BRIEF A: Print the stretch of the listing from the line containing "This screenshot has" through the end of the listing, reproducing it line for line, both ends included. Leave the pictures out.

TEXT BLOCK:
With Delta Machine, Depeche Mode have once again decided to use experimental electronics as a vehicle to transport themselves deep into redemptive blues-pop territory. Or is pop structure the vehicle and the territory experimental? With a band whose influence has touched so many disparate genres over its thirty-year history, it’s hard to say. What’s clear, however, is Depeche Mode’s thirteenth LP is a veritable orgy of modular synthesis, unconventionally manipulated to shade the classic songwriting of Martin Gore and Dave Gahan even blacker than usual. Indeed, in the shadows is where the band, and especially frontman Dave Gahan, dwell most comfortably these days. Though Gahan has been clean since 1997, Delta Machine finds the unmistakable baritone articulating his thoughts on pain, addiction, and salvation as if they were a reoccurring dream. “In the darkness is where I find all my ideas of redemption, knowing and understanding,” Gahan recently told A.J. Samuels in New York City. Musically and visually, this translates into nothing less than a proclamation of the band’s ur-goth identity, as the recent video for “Heaven” proudly parades.
Dave, I know you’re currently in the process of prepping for Depeche Mode’s upcoming tour. What does that involve?
Well, it starts out with putting together a list of songs that we want to play, particularly from other albums like Black Celebration, Music for the Masses, and Ultra—all of which ultimately should fit with Delta Machine. Which is to say it all has this strong combination of blues and electronics. Also, we’re thinking about reviving songs that we never really played that much, like “Barrel of a Gun”. Naturally you have to throw things in the fans want to hear. With us it’s a constant debate: “Should we do ‘Just Can’t Get Enough’?”—“I don’t know, should we?” You’ve got to look at it as a song that means a lot to a lot of hardcore fans, but when you do something from thirty years ago, it can be like putting on a pair of pants from thirty years ago: they don’t quite fit anymore, you know? You might really, really like them, but they might not, uh, work.

BRIEF B: Output the Depeche Mode interview text in full, word for word.

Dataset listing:
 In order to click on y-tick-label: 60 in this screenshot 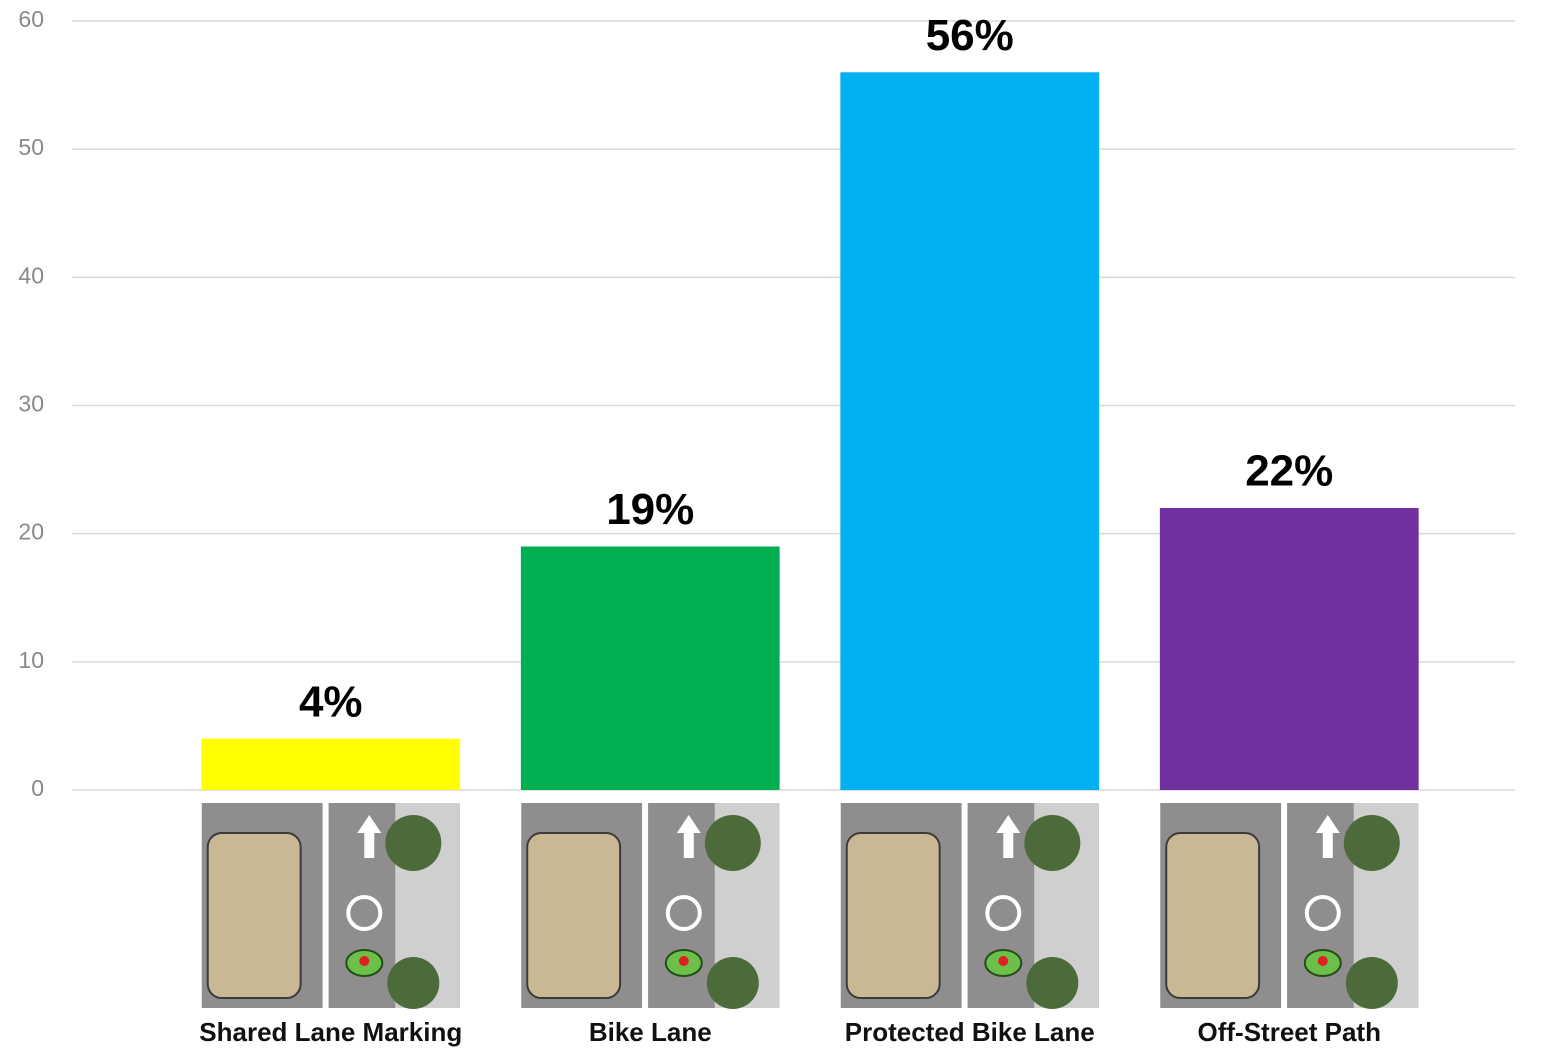, I will do `click(31, 19)`.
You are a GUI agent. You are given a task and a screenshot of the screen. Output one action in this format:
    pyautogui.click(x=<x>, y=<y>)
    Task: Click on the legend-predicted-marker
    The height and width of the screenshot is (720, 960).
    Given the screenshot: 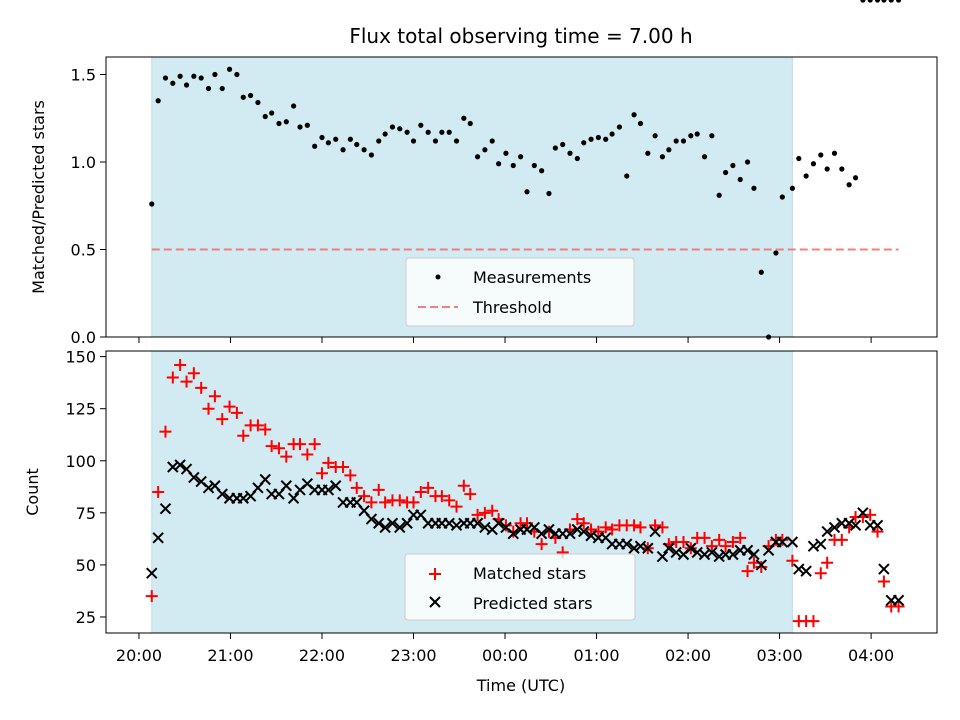 What is the action you would take?
    pyautogui.click(x=435, y=602)
    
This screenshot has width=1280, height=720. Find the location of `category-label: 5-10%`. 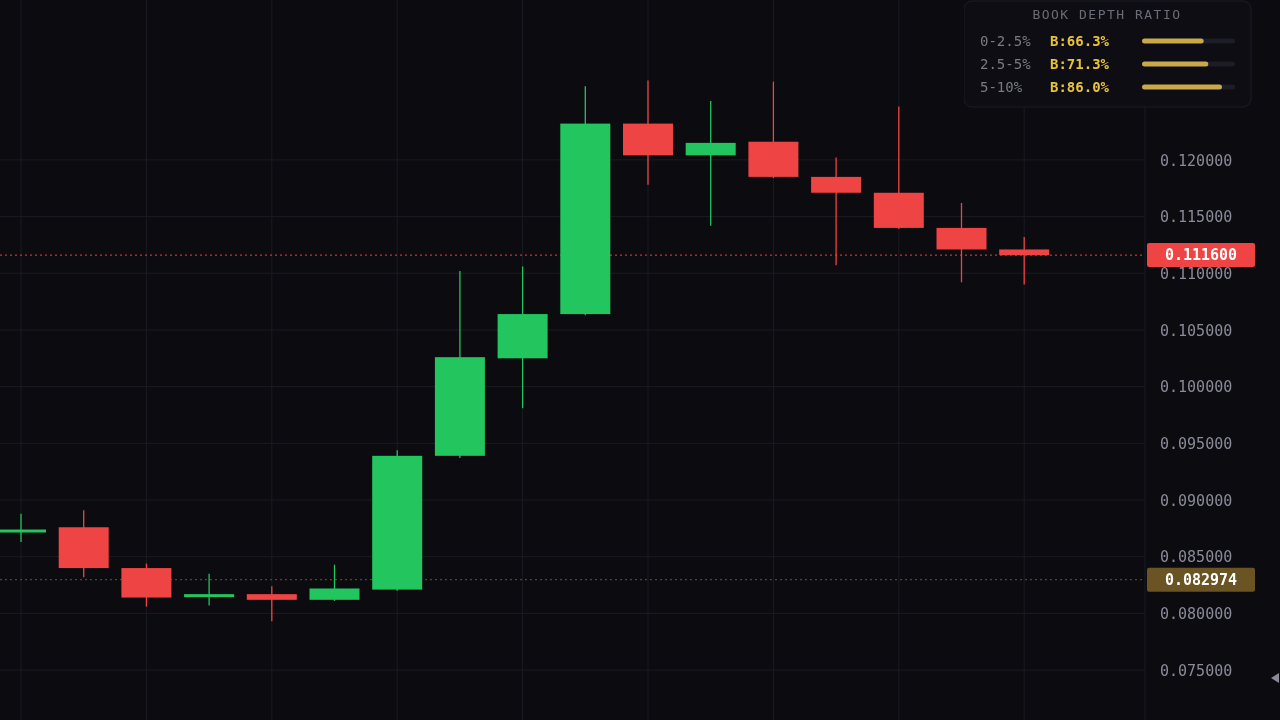

category-label: 5-10% is located at coordinates (1002, 86).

TASK OUTPUT A:
This screenshot has width=1280, height=720. Find the location of `category-label: 5-10%`. 

category-label: 5-10% is located at coordinates (1002, 86).

TASK OUTPUT B:
With Delta Machine, Depeche Mode have once again decided to use experimental electronics as a vehicle to transport themselves deep into redemptive blues-pop territory. Or is pop structure the vehicle and the territory experimental? With a band whose influence has touched so many disparate genres over its thirty-year history, it’s hard to say. What’s clear, however, is Depeche Mode’s thirteenth LP is a veritable orgy of modular synthesis, unconventionally manipulated to shade the classic songwriting of Martin Gore and Dave Gahan even blacker than usual. Indeed, in the shadows is where the band, and especially frontman Dave Gahan, dwell most comfortably these days. Though Gahan has been clean since 1997, Delta Machine finds the unmistakable baritone articulating his thoughts on pain, addiction, and salvation as if they were a reoccurring dream. “In the darkness is where I find all my ideas of redemption, knowing and understanding,” Gahan recently told A.J. Samuels in New York City. Musically and visually, this translates into nothing less than a proclamation of the band’s ur-goth identity, as the recent video for “Heaven” proudly parades.
Dave, I know you’re currently in the process of prepping for Depeche Mode’s upcoming tour. What does that involve?
Well, it starts out with putting together a list of songs that we want to play, particularly from other albums like Black Celebration, Music for the Masses, and Ultra—all of which ultimately should fit with Delta Machine. Which is to say it all has this strong combination of blues and electronics. Also, we’re thinking about reviving songs that we never really played that much, like “Barrel of a Gun”. Naturally you have to throw things in the fans want to hear. With us it’s a constant debate: “Should we do ‘Just Can’t Get Enough’?”—“I don’t know, should we?” You’ve got to look at it as a song that means a lot to a lot of hardcore fans, but when you do something from thirty years ago, it can be like putting on a pair of pants from thirty years ago: they don’t quite fit anymore, you know? You might really, really like them, but they might not, uh, work.